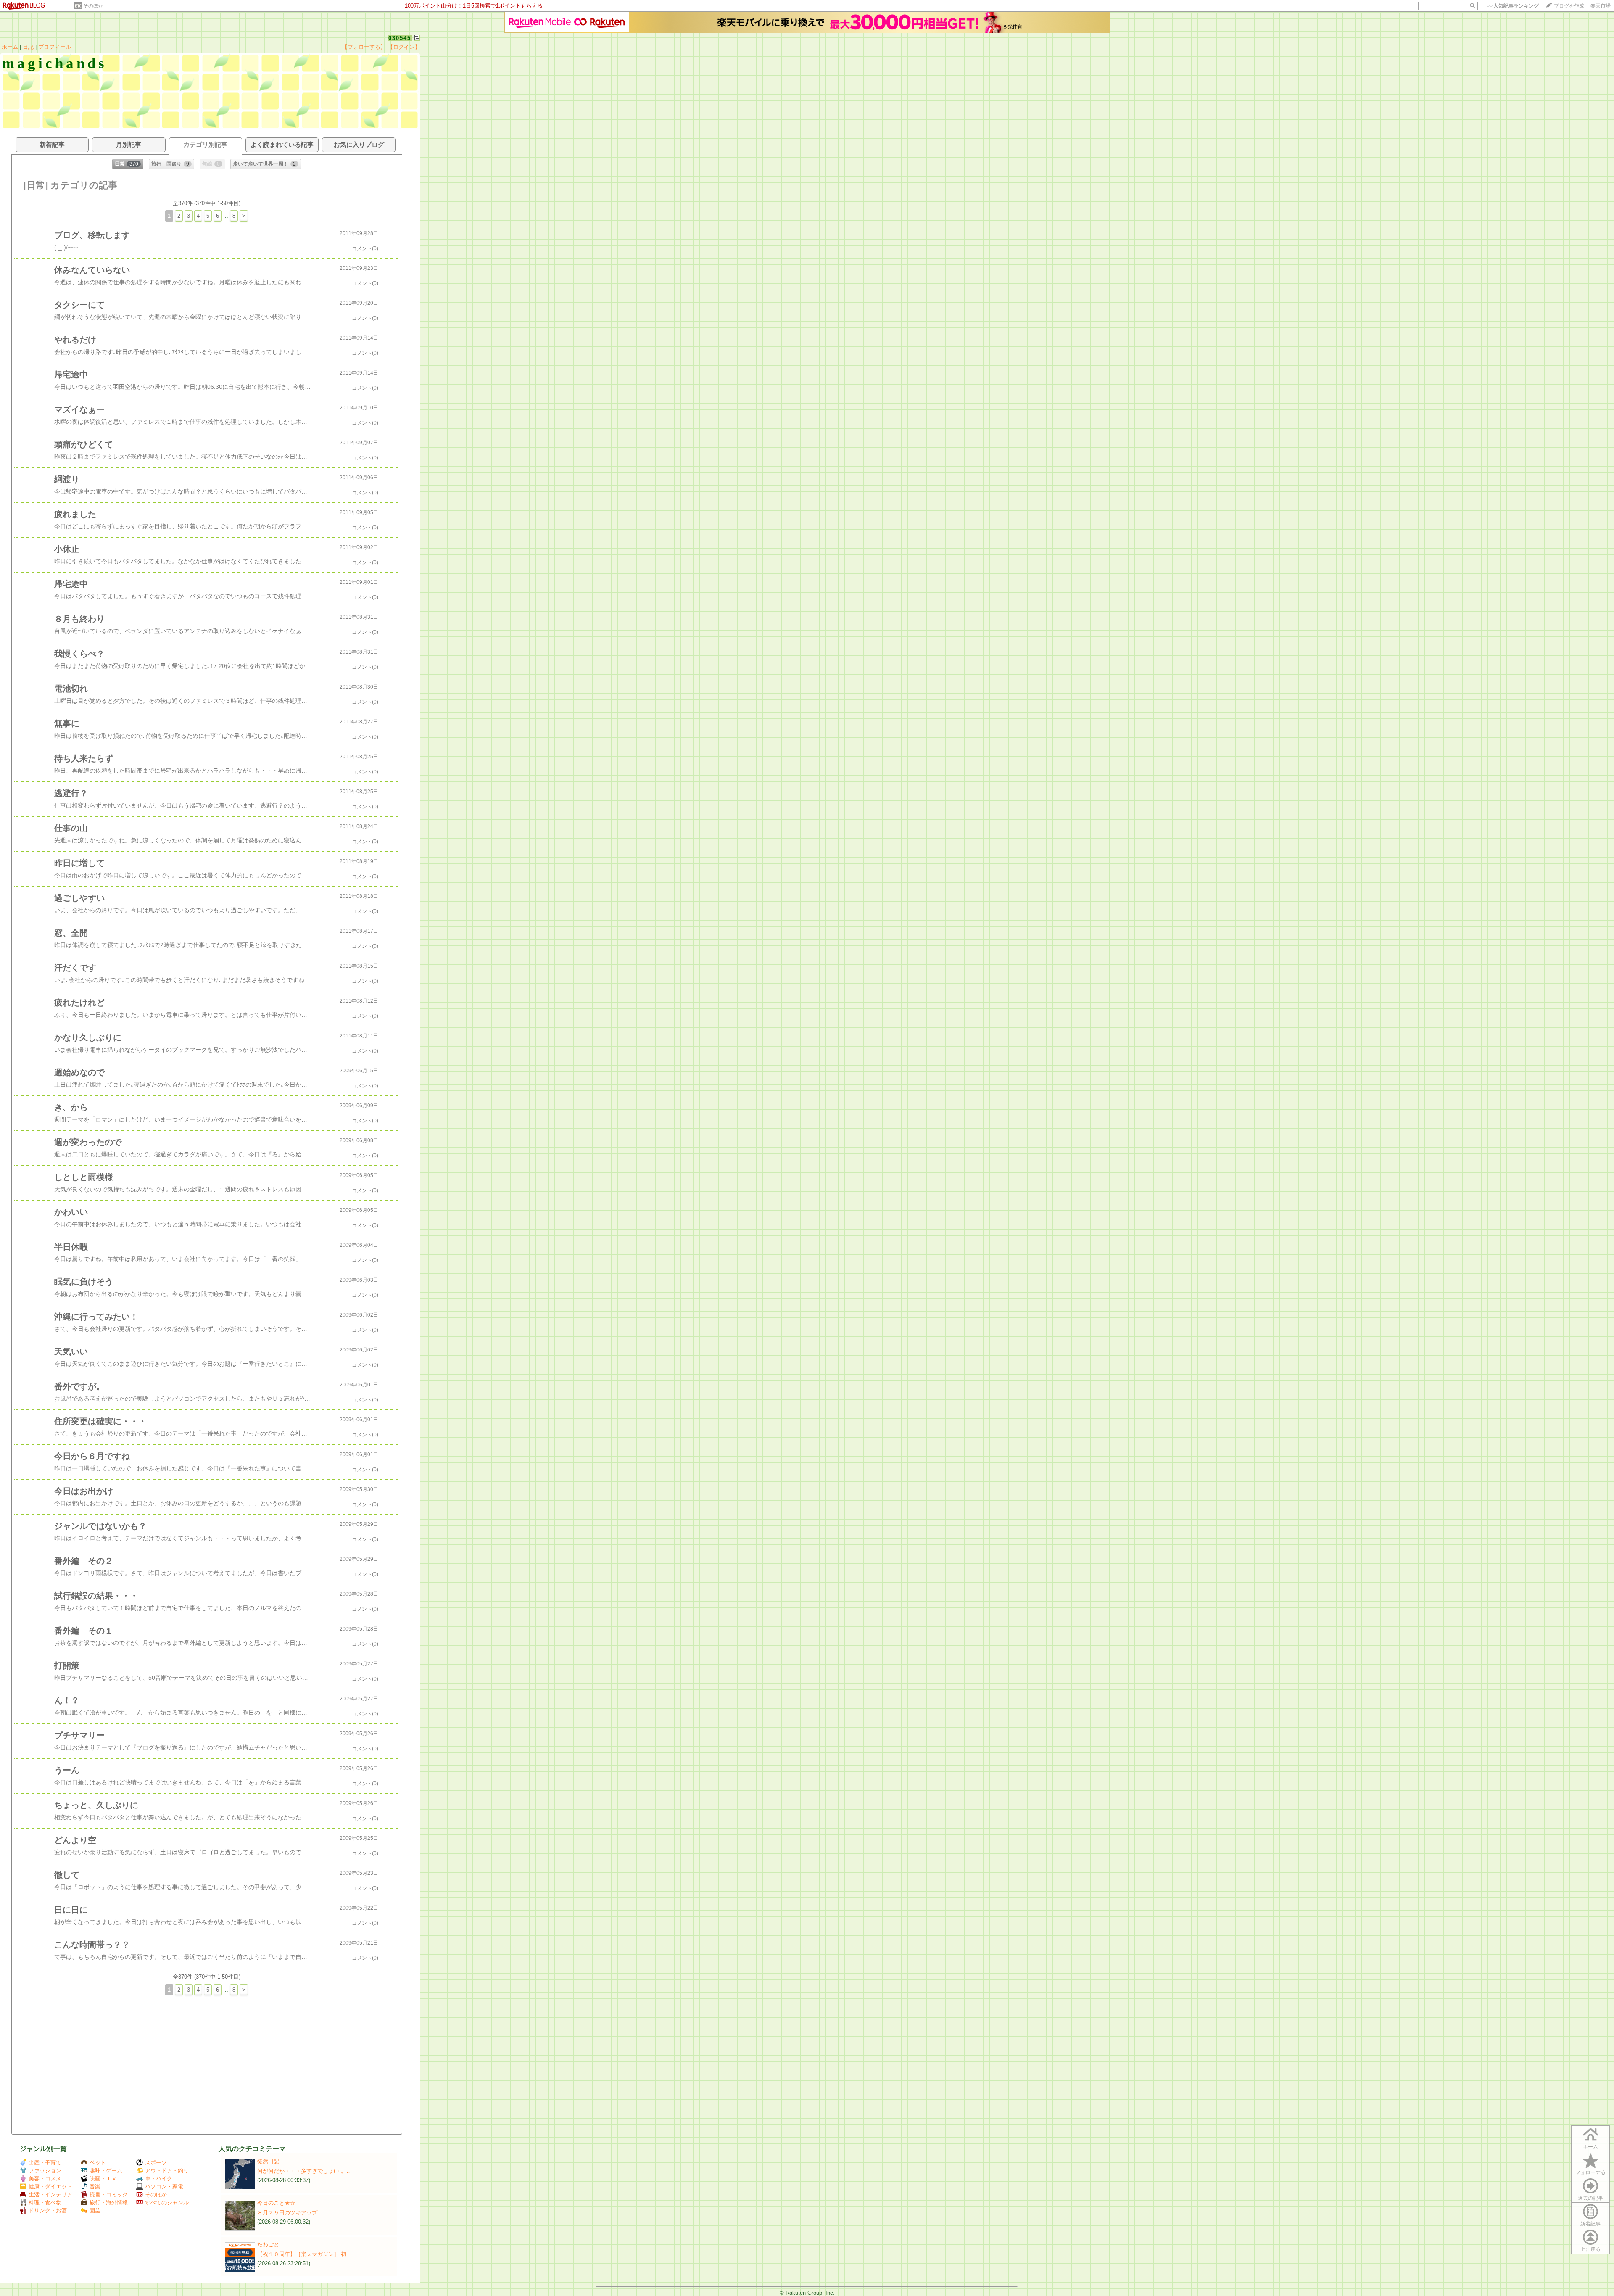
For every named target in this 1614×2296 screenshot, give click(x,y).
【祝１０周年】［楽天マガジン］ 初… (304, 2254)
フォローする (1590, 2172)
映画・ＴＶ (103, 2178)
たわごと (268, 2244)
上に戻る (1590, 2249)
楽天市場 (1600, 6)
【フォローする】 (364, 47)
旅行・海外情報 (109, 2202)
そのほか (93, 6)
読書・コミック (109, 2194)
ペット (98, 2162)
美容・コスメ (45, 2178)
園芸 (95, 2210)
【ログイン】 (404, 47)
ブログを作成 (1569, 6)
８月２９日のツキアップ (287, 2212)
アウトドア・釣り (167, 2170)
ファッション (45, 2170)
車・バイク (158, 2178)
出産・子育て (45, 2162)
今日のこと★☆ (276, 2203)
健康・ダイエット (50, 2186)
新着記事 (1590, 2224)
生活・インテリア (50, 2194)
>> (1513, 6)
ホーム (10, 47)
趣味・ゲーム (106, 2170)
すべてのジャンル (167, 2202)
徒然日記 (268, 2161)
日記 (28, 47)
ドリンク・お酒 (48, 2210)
= = =
» **What you will do**
Please restate the entries word for word, with all pictures left out.

» **Response to this task**
For every named target in this 1614×2296 screenshot, give click(x,y).
【祝１０周年】［楽天マガジン］ 初… (304, 2254)
フォローする (1590, 2172)
映画・ＴＶ (103, 2178)
たわごと (268, 2244)
上に戻る (1590, 2249)
楽天市場 (1600, 6)
【フォローする】 (364, 47)
旅行・海外情報 (109, 2202)
そのほか (93, 6)
読書・コミック (109, 2194)
ペット (98, 2162)
美容・コスメ (45, 2178)
園芸 (95, 2210)
【ログイン】 (404, 47)
ブログを作成 (1569, 6)
８月２９日のツキアップ (287, 2212)
アウトドア・釣り (167, 2170)
ファッション (45, 2170)
車・バイク (158, 2178)
出産・子育て (45, 2162)
今日のこと★☆ (276, 2203)
健康・ダイエット (50, 2186)
新着記事 (1590, 2224)
生活・インテリア (50, 2194)
>> (1513, 6)
ホーム (10, 47)
趣味・ゲーム (106, 2170)
すべてのジャンル (167, 2202)
徒然日記 (268, 2161)
日記 (28, 47)
ドリンク・お酒 (48, 2210)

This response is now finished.